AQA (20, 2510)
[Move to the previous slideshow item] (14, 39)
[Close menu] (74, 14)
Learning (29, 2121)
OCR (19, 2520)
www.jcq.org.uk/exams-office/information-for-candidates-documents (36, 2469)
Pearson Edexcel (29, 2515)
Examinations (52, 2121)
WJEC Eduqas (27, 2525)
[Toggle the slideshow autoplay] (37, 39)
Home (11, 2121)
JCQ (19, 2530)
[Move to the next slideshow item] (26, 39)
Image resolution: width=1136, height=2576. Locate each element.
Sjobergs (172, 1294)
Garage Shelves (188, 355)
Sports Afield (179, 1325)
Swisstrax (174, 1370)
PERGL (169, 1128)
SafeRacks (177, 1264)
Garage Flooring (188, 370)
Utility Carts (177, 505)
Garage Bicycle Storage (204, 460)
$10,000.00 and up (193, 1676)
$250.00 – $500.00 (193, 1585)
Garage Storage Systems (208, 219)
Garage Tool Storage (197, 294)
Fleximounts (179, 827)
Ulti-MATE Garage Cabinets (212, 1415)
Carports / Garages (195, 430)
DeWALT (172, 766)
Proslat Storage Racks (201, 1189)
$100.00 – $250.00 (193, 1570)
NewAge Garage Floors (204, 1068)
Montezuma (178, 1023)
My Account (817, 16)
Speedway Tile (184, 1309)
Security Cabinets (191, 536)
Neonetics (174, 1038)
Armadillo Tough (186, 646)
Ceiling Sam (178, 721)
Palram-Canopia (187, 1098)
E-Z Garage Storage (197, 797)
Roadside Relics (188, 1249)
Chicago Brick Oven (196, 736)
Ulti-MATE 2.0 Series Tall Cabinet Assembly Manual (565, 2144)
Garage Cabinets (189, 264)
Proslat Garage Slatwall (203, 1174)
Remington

++++

[Exercise description]: How many lines in these entries hold the string "item"? Answer with the number alone.

[Problem solution]: 2